Dabei ist Merz ein Schönredner: „Das Jahr 2022 geht nicht so schlecht für uns zu Ende.“ Seine Partei sei in den Umfragen stabil vor SPD und Grünen. Eine Einschätzung, zwei Tage nach einer Wahl, bei der die CDU massiv Stimmenanteile verloren hat – bei rückläufiger Wahlbeteiligung. Er habe gesagt, die Zweitstimme in Niedersachsen sei eine Stimme für die Union in Deutschland, erinnert ihn Maischberger. Das habe er so nicht gesagt? Doch. Ja schon, aber, und Ministerpräsident Stephan Weil habe ja und nein. Um es abzukürzen: Friedrich Merz windet sich wie ein Pudding an der Gabel. Bei der Bundestagswahl sei das Landesergebnis der CDU in Niedersachsen noch schlechter gewesen als jetzt bei der Landtagswahl. Merz scheint mit wenig zufrieden.

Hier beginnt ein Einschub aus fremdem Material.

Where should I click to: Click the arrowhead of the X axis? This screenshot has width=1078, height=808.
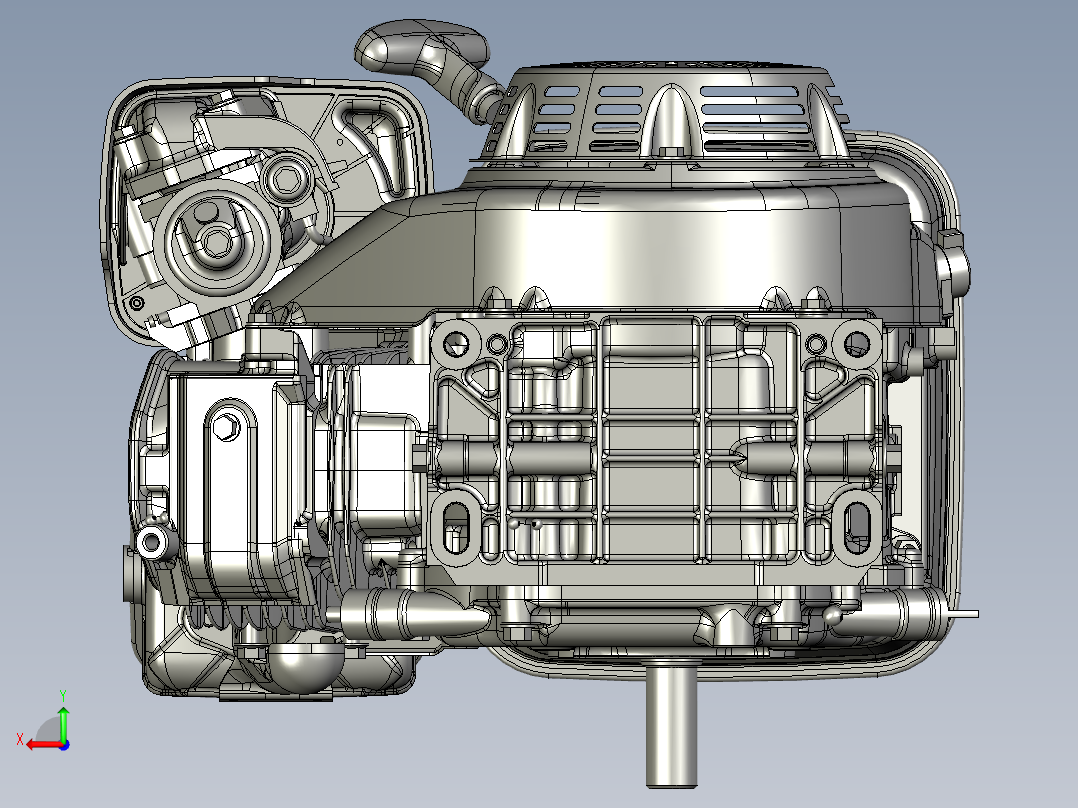[30, 744]
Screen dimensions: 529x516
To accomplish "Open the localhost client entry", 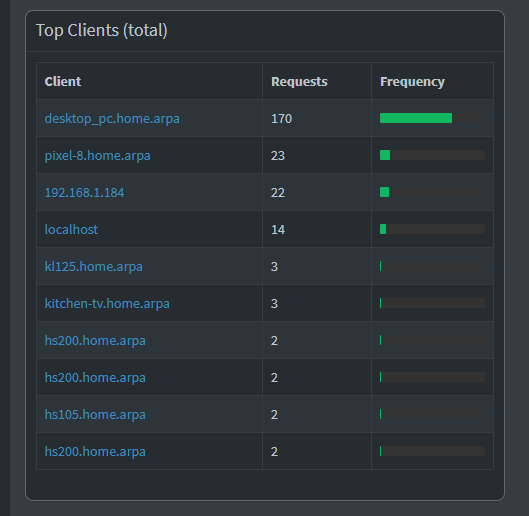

Was Merz am dringlichsten fehlt, ist ein klarer Kompass. Deswegen reagiert er auf die Themen gerade so, wie sie kommen. Das macht ihn angreifbar. Maischberger konfrontiert ihn mit einer Grafik, nach der die CDU in Niedersachsen 40.000 Wähler an die AfD verloren hat. Daraus entwickelt die Moderatorin eine Debatte dazu, dass Merz mit seinen Aussagen zum Asylthema „der AfD den Weg geebnet“ habe.
45.000 Wähler hat die CDU nach der gleichen Grafik an die Grünen verloren. 55.000 an die Nichtwähler. Hat die CDU zu viele Bürger enttäuscht, sodass die gar nicht mehr zur Wahl gegangen sind? Und warum? Hat sich die CDU den Grünen zu nahe genähert, sodass sich 45.000 gleich für das Original entschieden haben? Von einer ARD-Moderatorin sind solche Fragen nicht zu erwarten, die eine zu grüne Politik der CDU in Frage stellen. In der ARD wird die CDU nie grün genug sein, nie links genug. Maischberger rückt daher wie schon zuvor Anne Will den AfD-Effekt in den Vordergrund, obwohl er kleiner war als bei den Grünen und den Nichtwählern.
Inhaltlich gelingt es Merz in der Show sogar darzustellen, dass es ihm darum geht, dass andere Asylbewerber – nicht aus der Ukraine – den Staat überlasten könnten. Doch vom Eindruck her bleibt ein Mann, der sich von der Moderatorin in die Ecke hat drängen lassen. Merz mag manchmal den harten Mann spielen. Ab und an vielleicht sogar glaubwürdig. Aber eigentlich ist er politisch ein Pudding.